### SOURCE RECORDS
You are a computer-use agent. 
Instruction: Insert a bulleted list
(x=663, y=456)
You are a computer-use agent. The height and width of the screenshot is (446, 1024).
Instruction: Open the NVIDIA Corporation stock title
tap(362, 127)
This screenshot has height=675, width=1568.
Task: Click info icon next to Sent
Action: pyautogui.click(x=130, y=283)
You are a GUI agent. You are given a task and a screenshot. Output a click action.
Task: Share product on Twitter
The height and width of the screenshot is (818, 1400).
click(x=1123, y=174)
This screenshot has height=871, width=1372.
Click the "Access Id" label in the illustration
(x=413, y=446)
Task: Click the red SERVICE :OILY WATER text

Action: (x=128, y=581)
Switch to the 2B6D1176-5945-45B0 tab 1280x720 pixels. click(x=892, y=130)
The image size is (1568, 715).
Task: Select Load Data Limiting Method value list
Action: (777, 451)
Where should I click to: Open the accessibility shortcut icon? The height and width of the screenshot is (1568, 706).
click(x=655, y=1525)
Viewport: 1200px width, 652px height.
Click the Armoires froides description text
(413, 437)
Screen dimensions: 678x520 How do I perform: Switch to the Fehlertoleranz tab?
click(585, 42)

### TASK TO CARRY OUT
All of the entries should be written out again exactly.

### WRITTEN RESPONSE
You are a computer-use agent. 
Instruction: Insert a bulleted list
(x=663, y=456)
You are a computer-use agent. The height and width of the screenshot is (446, 1024).
Instruction: Open the NVIDIA Corporation stock title
tap(362, 127)
This screenshot has height=675, width=1568.
Task: Click info icon next to Sent
Action: pyautogui.click(x=130, y=283)
You are a GUI agent. You are given a task and a screenshot. Output a click action.
Task: Share product on Twitter
The height and width of the screenshot is (818, 1400).
click(x=1123, y=174)
This screenshot has height=871, width=1372.
Click the "Access Id" label in the illustration
(x=413, y=446)
Task: Click the red SERVICE :OILY WATER text

Action: (x=128, y=581)
Switch to the 2B6D1176-5945-45B0 tab 1280x720 pixels. click(x=892, y=130)
The image size is (1568, 715).
Task: Select Load Data Limiting Method value list
Action: (777, 451)
Where should I click to: Open the accessibility shortcut icon? The height and width of the screenshot is (1568, 706).
click(x=655, y=1525)
Viewport: 1200px width, 652px height.
Click the Armoires froides description text
(413, 437)
Screen dimensions: 678x520 How do I perform: Switch to the Fehlertoleranz tab?
click(585, 42)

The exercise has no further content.